> [What the task requires]
Pick up the golf passage about the Jim McLean Signature Course at Doral right after its final sentence and keep writing it.

> [Provided passage]
But while the TPC Blue Monster is most notorious for one hole – its water-lined, par-4 finisher – the Jim McLean course – for which McLean consulted Tom Fazio – has three holes in succession that will grab your attention. The trio is aptly dubbed the Bermuda Triangle.

The adventure begins at the par-4 13th, where players must avoid a lake that hugs the right side of the fairway from tee to green. The fairway is broad, but there's little room for error beyond it.

No. 14 is considered the signature hole at the Jim McLean course, and for good reason. This island-green par 3 is as diabolical as it is visually stunning. It's like No. 17 on the Stadium course at TPC Sawgrass, but the green is smaller, and there's a little more rough around the green. Good luck!

No. 15 is the easiest of the Bermuda Triangle holes, but for the third straight hole, any shot right of the target will meet a watery grave. The elevated, two-tiered green is this hole's greatest defense. Play a fairway metal or hybrid off the tee, and you'll have a simple approach shot. Like the other holes in the Bermuda Triangle, par here is a great score.

A tough beginning on the Jim McLean Signature Course at Doral

Don't get ahead of yourself, though. Before you get to the Bermuda Triangle, you'll have to navigate your way through a difficult opening stretch.

'The first three holes from the back tees are the toughest starting holes in Florida and likely the U.S.A.,' McLean said.

> [Listed entries]

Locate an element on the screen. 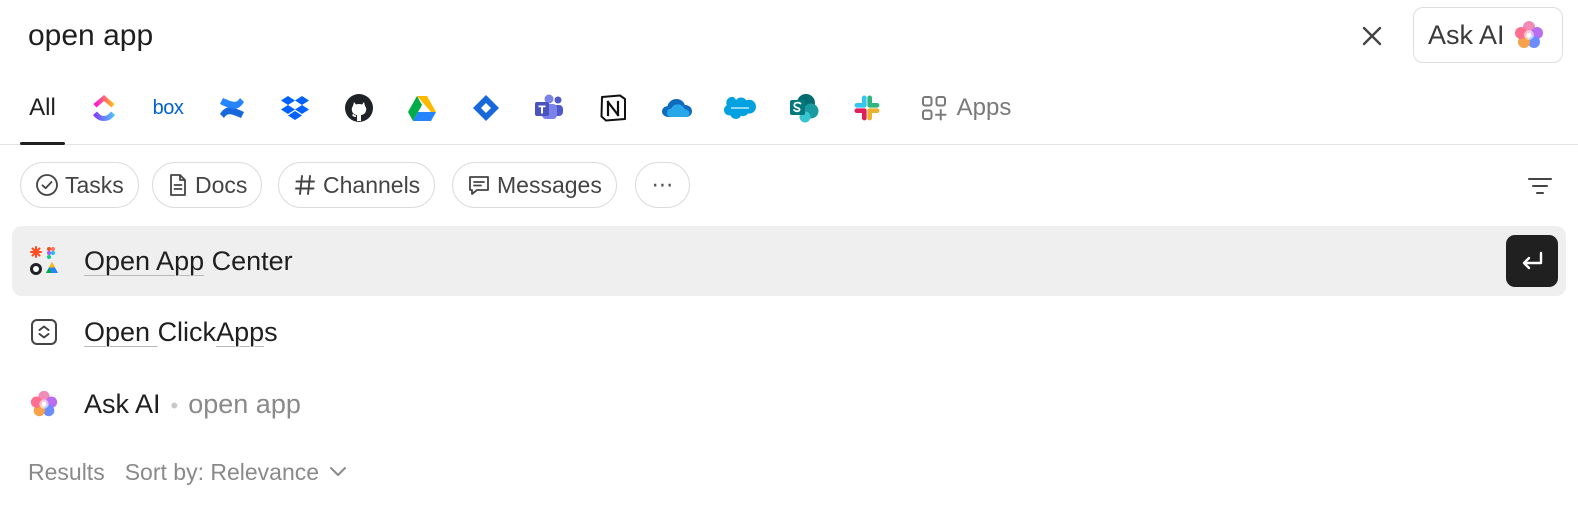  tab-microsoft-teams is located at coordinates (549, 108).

==

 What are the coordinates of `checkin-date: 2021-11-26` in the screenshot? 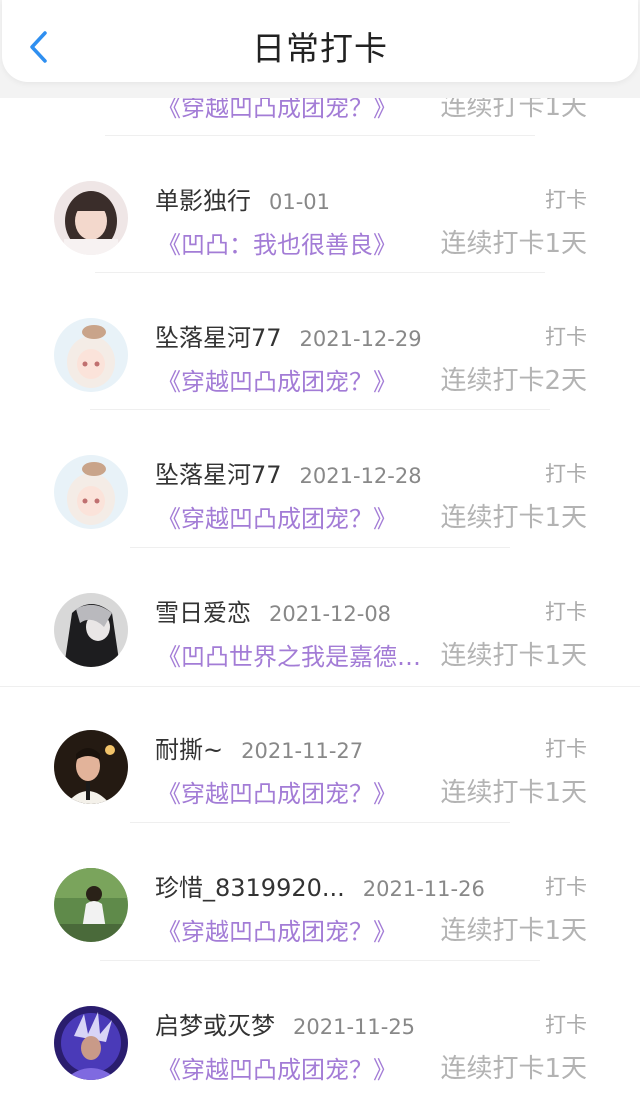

--

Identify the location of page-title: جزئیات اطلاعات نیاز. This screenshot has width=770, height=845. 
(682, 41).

> [Answer space]
So why make the course so difficult? McLean says it's all about creating a memorable golf experience.

'Golfers are not traveling to play mediocre golf courses,' he said. 'The idea was always to get our guests at Doral to take the shuttle over to the Jim McLean course and also to have golfers traveling to South Florida make this a 'must-play' golf course.'

Upgrades at Doral Golf Resort & Spa

If you thought the Jim McLean Signature Course is the only thing Doral has going on, think again. It's just one item on a $16 million list of upgrades the resort is making. Other projects include a partnership with the PGA Tour's TPC to rename the Blue Monster, TPC Blue Monster at Doral, as well as the enhancement of The Great White Course and Gold Course with TifEagle greens.

Proof that positive change is well under way, Mesazul, a South American steakhouse opened during the 2010 CA Championship, as well as Bossa Nova, a Latin lounge.

A $5 million renovation of the spa also took place, with the recent opening of the Pritikin Spa and Wellness Center.

The golf star in Miami shines brighter because of Doral Resort & Spa and the new Jim McLean Signature Course at Doral. But don't be caught star-gazing or bogey beckons.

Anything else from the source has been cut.